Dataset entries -
|---|
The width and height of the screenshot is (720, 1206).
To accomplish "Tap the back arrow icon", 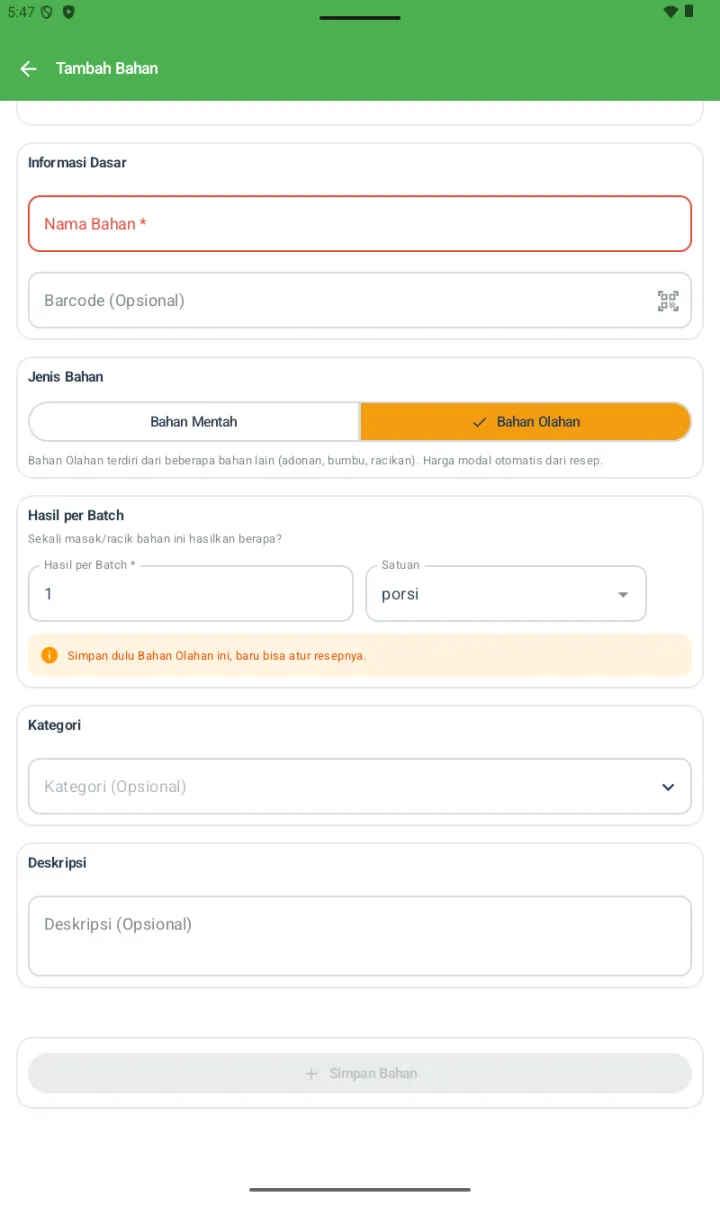I will (x=28, y=68).
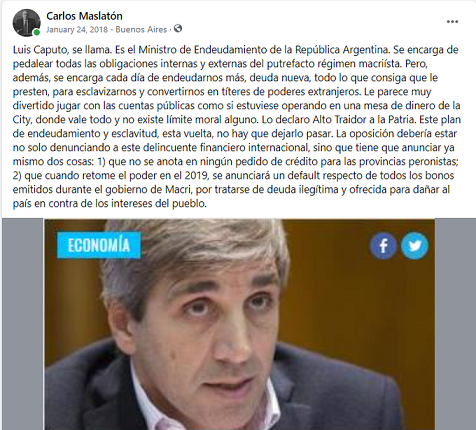Image resolution: width=476 pixels, height=430 pixels.
Task: Open the Carlos Maslatón name link
Action: (x=84, y=16)
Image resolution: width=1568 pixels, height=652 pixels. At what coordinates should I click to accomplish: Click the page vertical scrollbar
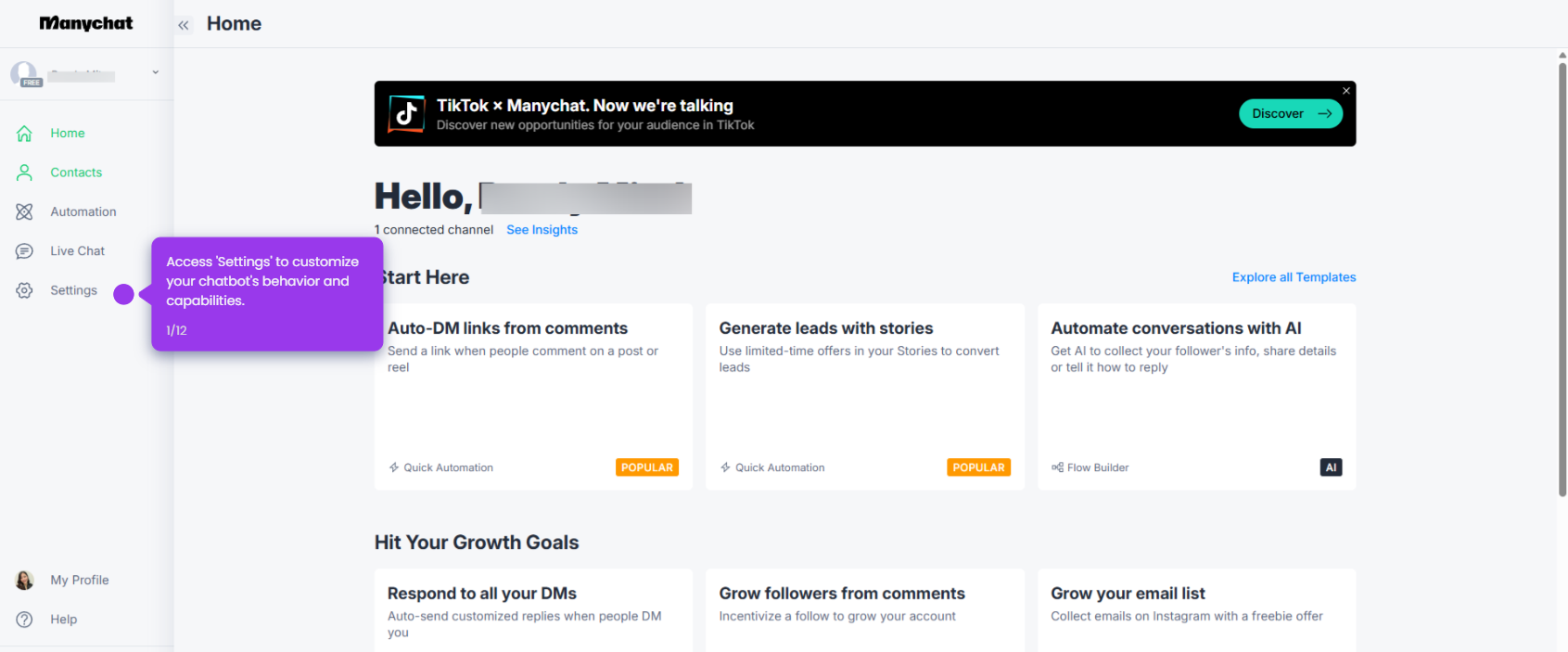tap(1562, 278)
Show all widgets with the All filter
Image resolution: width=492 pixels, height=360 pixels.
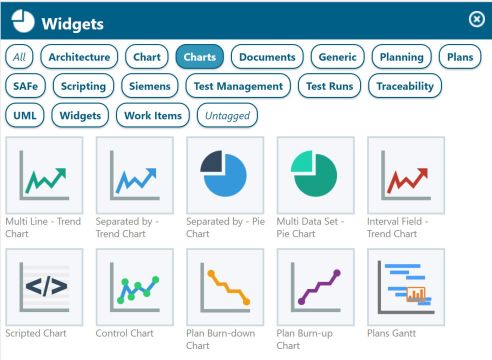click(19, 57)
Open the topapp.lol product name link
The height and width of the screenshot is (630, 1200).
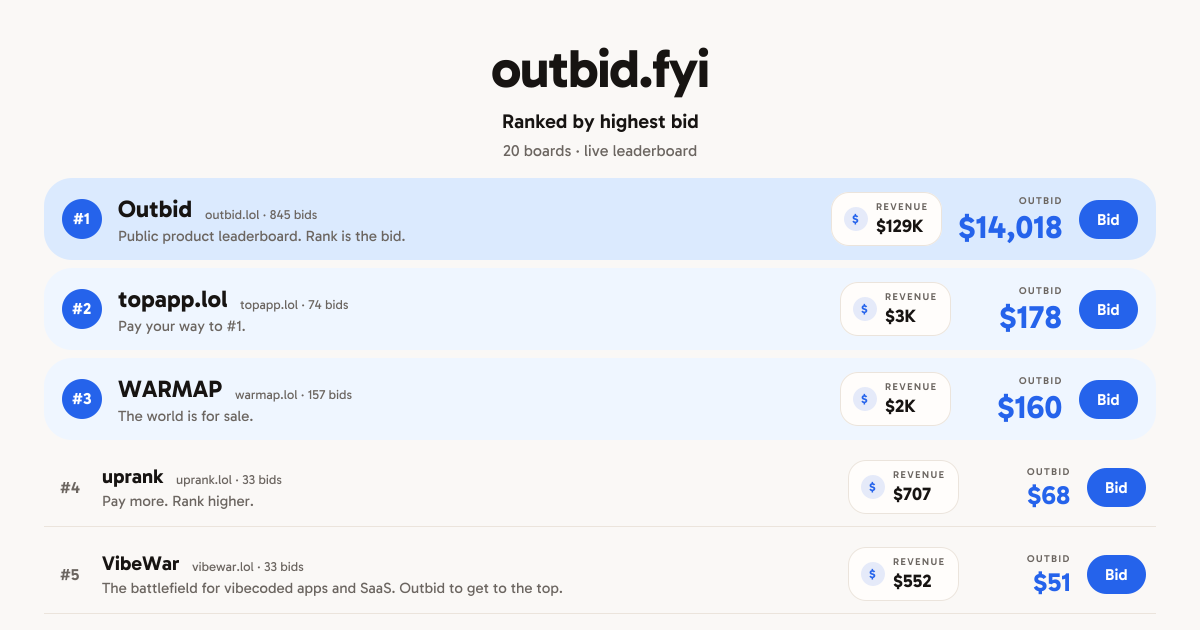tap(173, 299)
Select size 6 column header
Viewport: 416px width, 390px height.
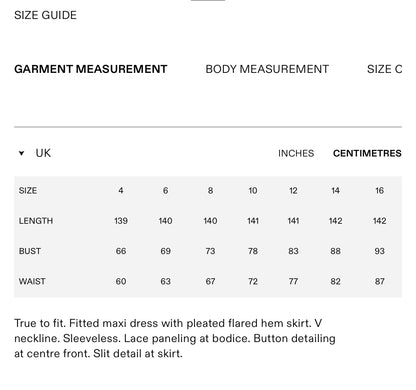tap(165, 190)
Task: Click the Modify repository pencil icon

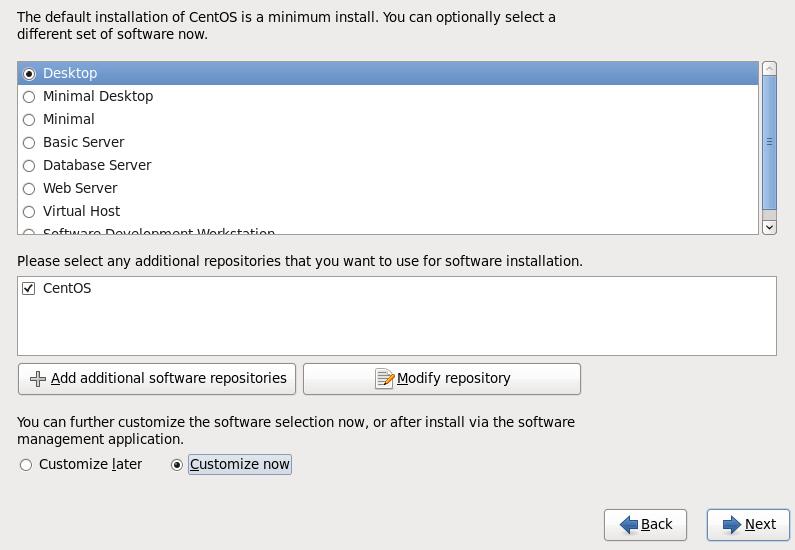Action: tap(384, 379)
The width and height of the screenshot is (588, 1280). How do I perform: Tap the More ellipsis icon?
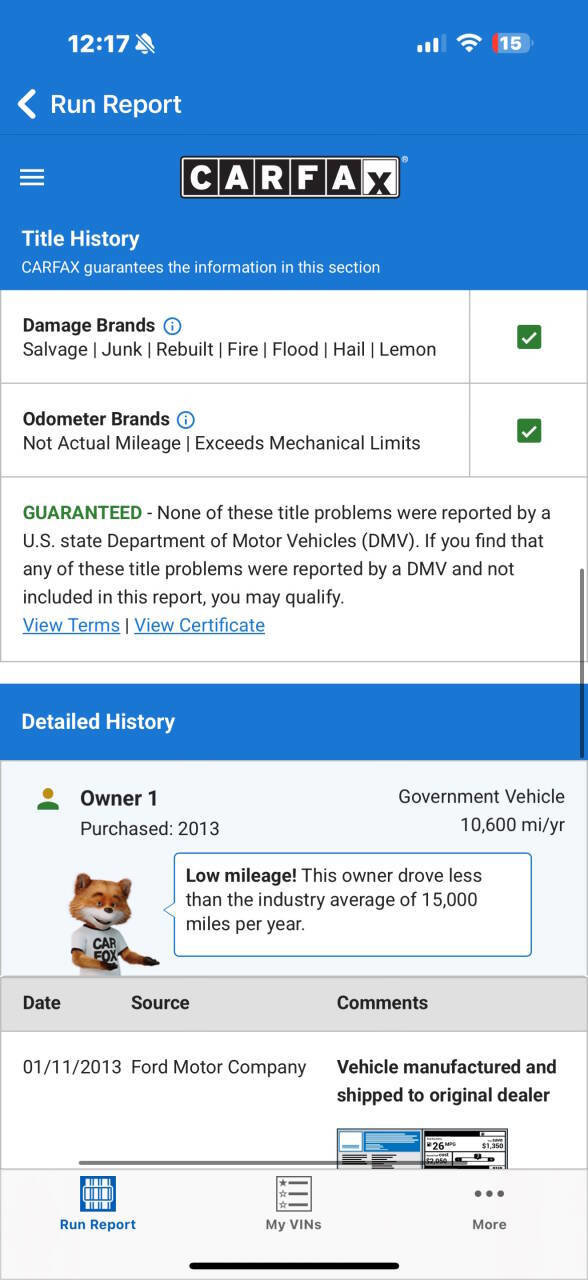[x=489, y=1193]
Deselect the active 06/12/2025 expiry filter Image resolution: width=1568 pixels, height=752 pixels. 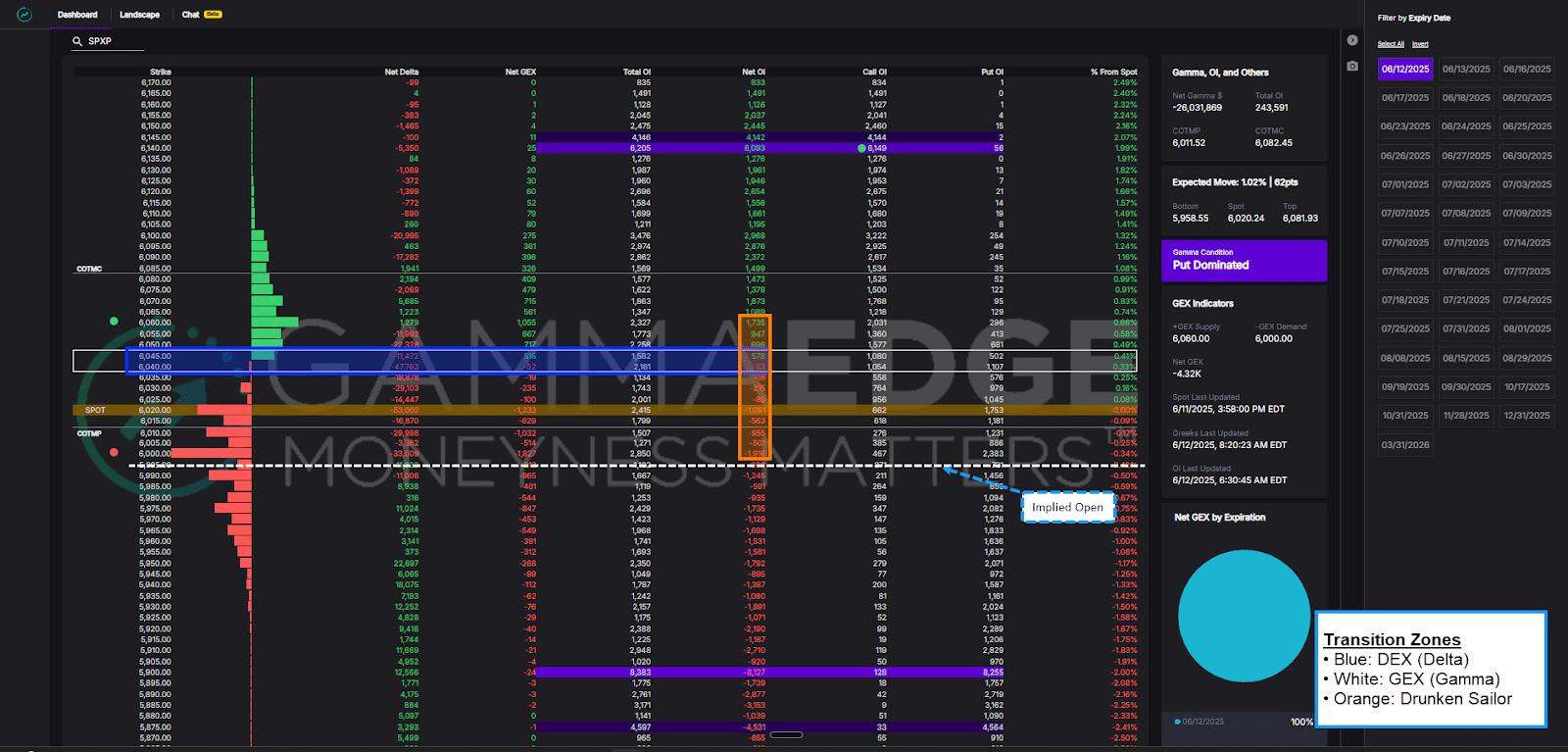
|---|
Work item -
Without the pictures, repeat exactly the lines running from the line containing "Viewport: 416px width, 390px height." through the end of the data, both ends included.

Task response -
Viewport: 416px width, 390px height.
tap(165, 190)
Task: Click the Modify repository pencil icon

Action: tap(384, 379)
The width and height of the screenshot is (588, 1280). How do I perform: Tap the More ellipsis icon?
[x=489, y=1193]
Deselect the active 06/12/2025 expiry filter Image resolution: width=1568 pixels, height=752 pixels. 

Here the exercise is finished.